Under “Other” on the Red Cross’s FAQ page, we find the question, “Why am I charged for blood at the hospital when I have donated blood to the Red Cross previously?” The answer: “Since 1960, the Red Cross has been reimbursed by hospitals for the costs associated with providing blood to hospital patients. The Red Cross does not charge for the blood itself that you have so generously donated. The Red Cross only recovers the costs associated with the recruitment and screening of potential donors, the collection of blood by trained staff, the processing and testing of each unit of blood in state-of-the-art laboratories, and the labeling, storage, and distribution of blood components. Hospitals may have their own additional charges related to the administration of blood and may pass on these costs to their patients.”
In the same article that discloses the cost of an Ambrosia parabiosis, Peter Thiel is quoted as stating, “It’s an extremely abundant therapeutic that’s just sitting in blood banks.” It being human plasma, abundant being the key word.
An abundance of blood under the wrong circumstances signifies death, whereas an abundance of blood under the correct circumstances signifies life. In plasma transfusion, abundance means added time, enhanced memory. It means, perhaps, greater strength and resilience. Old mouse one minute, young mouse the next.

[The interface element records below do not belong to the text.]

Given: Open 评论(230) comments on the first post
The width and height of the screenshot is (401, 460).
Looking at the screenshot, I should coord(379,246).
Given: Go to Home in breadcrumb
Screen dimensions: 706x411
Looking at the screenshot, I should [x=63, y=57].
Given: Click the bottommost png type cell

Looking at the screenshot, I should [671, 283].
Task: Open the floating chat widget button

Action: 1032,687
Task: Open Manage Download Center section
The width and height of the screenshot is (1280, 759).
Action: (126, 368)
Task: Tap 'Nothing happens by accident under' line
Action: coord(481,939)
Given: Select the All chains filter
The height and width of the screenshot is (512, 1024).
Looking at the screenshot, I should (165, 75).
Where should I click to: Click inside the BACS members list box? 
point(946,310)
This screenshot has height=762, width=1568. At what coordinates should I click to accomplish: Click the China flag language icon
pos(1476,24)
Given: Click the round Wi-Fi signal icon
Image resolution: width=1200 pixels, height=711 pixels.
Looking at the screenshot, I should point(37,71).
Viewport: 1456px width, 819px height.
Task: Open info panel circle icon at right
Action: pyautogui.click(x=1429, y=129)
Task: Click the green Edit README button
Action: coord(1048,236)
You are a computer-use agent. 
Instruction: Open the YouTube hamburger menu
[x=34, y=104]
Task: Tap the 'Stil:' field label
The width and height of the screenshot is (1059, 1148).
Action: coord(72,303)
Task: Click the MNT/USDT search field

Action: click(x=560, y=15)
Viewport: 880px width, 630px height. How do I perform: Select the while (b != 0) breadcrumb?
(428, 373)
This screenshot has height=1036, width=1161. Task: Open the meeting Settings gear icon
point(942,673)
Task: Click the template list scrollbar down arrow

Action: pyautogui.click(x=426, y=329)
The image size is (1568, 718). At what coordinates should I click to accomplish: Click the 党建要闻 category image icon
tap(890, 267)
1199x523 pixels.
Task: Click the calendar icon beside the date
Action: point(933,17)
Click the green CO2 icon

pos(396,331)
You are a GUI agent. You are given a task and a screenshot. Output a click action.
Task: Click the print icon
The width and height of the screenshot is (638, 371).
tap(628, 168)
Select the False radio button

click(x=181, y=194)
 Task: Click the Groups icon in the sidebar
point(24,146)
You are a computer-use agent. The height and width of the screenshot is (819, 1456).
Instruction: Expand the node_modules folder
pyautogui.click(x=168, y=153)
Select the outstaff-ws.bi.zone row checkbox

Herein lies a strange meeting of science and religion, a collapse in the faith-fact continuum: blood heralded as the stuff of salvation, retribution. One body’s sacrifice ensures the longevity of other bodies. Herein lies the fine line between the development of medical technology to alleviate suffering and the development of medical technology to serve the aesthetic or cosmetic desires of the privileged.
Because (as Wu-Tang put it so perfectly back in 1993) cash rules everything around me, there will be heterochronic parabiosis for those in need and heterochronic parabiosis for those in want. To put it crudely, think Mad Max War Boys versus Kim Kardashian (granted, her face was saturated with her own fresh blood for a cool $2,500). Think half-life versus the good life. Dr. Halland Chen of New York City suggests that “the immortality and youth of the vampire is part of what has led to an obsession with the creatures of the night. However, the real secret to eternal beauty might actually lie in the blood after all.”
Leviticus 7:27: Whatsoever soul it be that eateth any manner of blood, even that soul shall be cut off from his people.